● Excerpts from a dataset
..............................

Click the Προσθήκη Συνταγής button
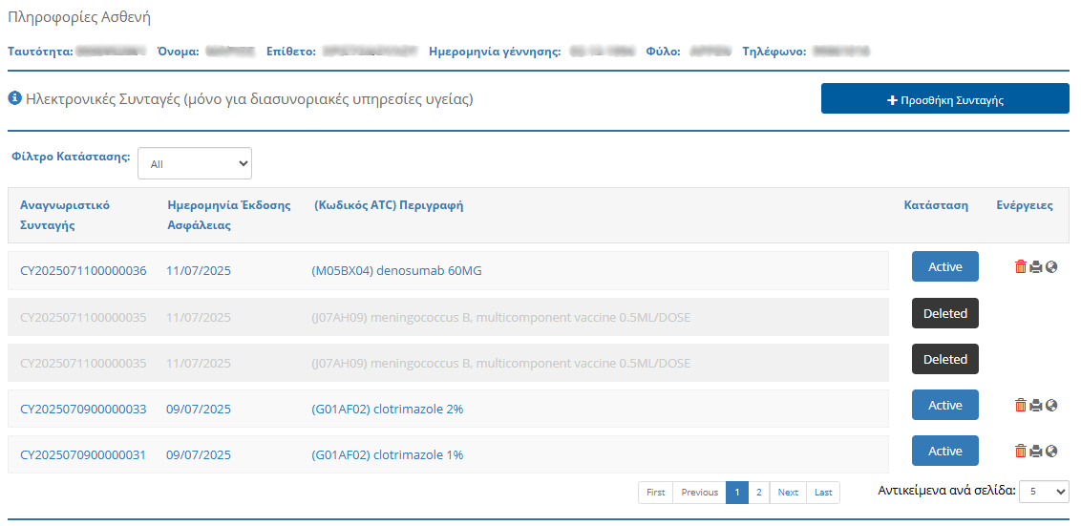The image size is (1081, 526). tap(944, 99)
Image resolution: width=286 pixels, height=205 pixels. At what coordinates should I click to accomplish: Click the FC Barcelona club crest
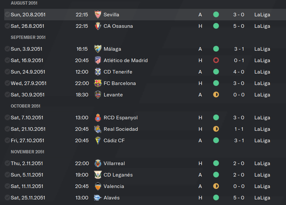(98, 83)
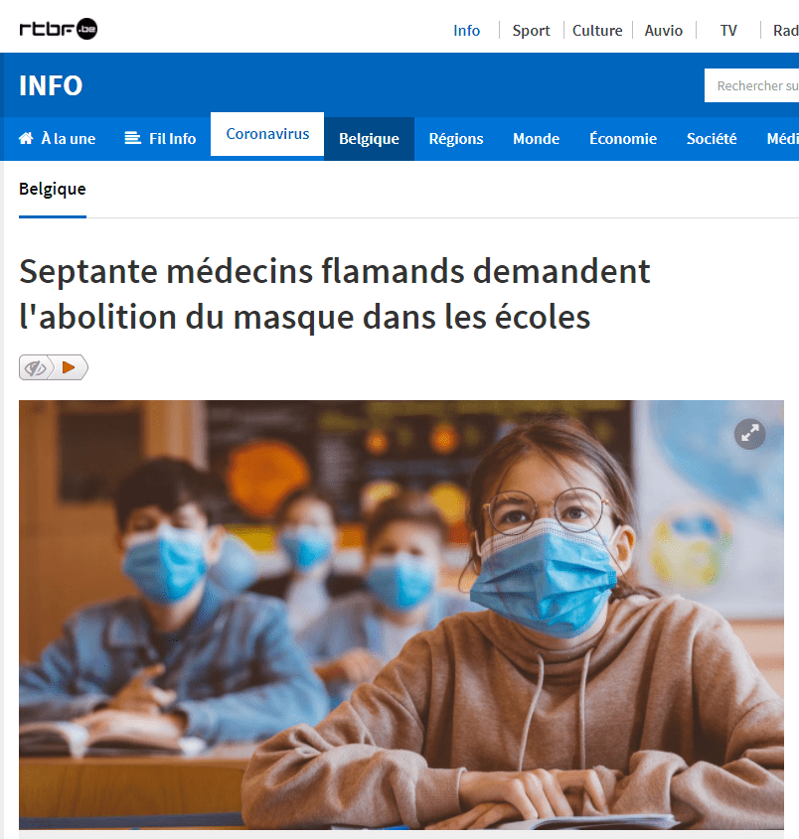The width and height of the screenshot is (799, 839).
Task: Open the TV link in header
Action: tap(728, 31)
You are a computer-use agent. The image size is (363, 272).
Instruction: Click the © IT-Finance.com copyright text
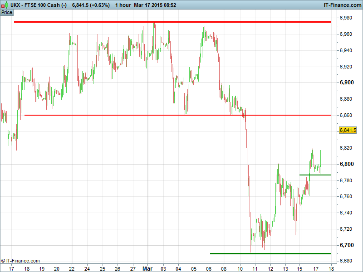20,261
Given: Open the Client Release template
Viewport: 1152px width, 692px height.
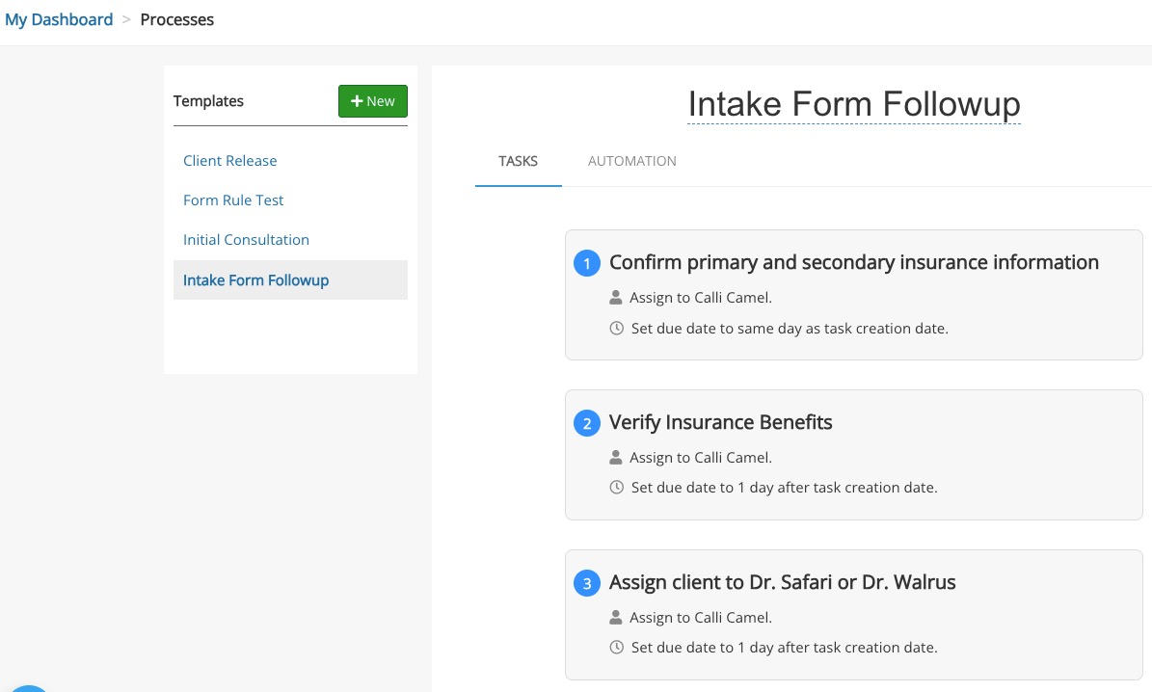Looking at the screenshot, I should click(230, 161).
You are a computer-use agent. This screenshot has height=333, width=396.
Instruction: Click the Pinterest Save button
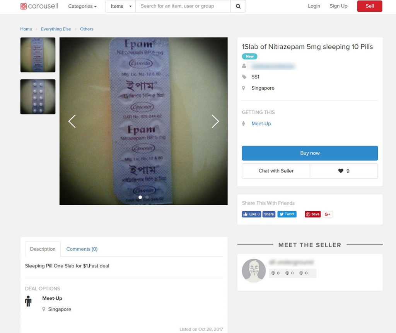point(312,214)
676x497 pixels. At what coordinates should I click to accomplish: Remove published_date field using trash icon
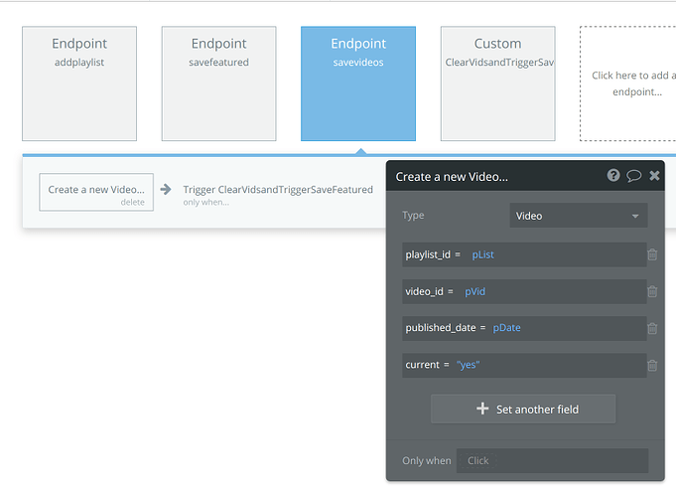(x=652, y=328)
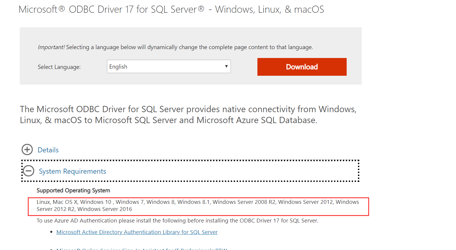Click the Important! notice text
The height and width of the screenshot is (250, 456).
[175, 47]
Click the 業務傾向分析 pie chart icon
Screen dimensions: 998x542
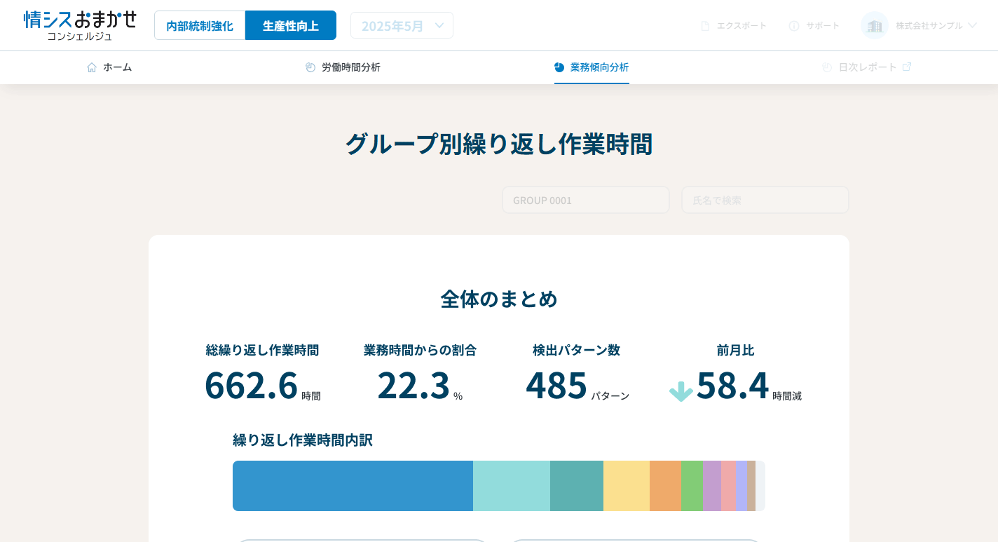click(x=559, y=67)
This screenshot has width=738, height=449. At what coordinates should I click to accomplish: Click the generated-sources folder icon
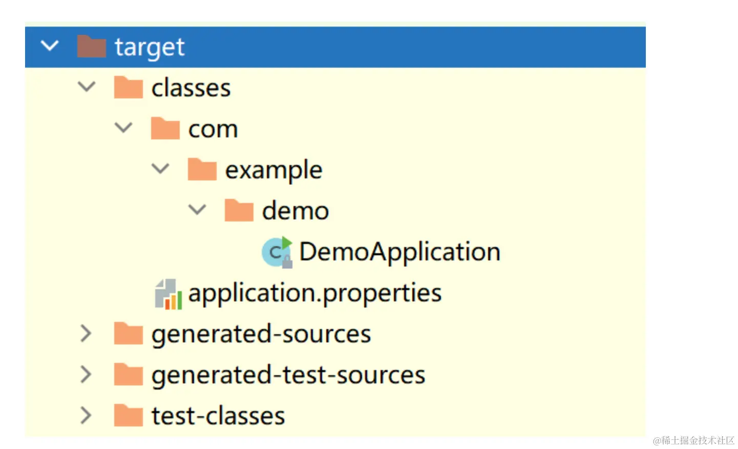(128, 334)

..............................

● Requirement
Would you copy each line above exactly as given, dropping any images?

● Written answer
Click the Προσθήκη Συνταγής button
The image size is (1081, 526). tap(944, 99)
Image resolution: width=286 pixels, height=205 pixels. At what coordinates should I click to accomplish: Click the FC Barcelona club crest
(98, 83)
The width and height of the screenshot is (799, 839).
Task: Open the TV link in header
Action: tap(728, 31)
You are a computer-use agent. The image size is (363, 272).
Instruction: Click the © IT-Finance.com copyright text
20,261
Given: Open the Client Release template
Viewport: 1152px width, 692px height.
Looking at the screenshot, I should click(230, 161).
You are a computer-use agent. This screenshot has height=333, width=396.
Instruction: Click the Pinterest Save button
point(312,214)
676x497 pixels. At what coordinates should I click to accomplish: Remove published_date field using trash icon
(x=652, y=328)
Click the Important! notice text
The height and width of the screenshot is (250, 456).
[175, 47]
Click the 業務傾向分析 pie chart icon
Screen dimensions: 998x542
click(x=559, y=67)
This screenshot has width=738, height=449. At what coordinates should I click to accomplish: Click the generated-sources folder icon
(128, 334)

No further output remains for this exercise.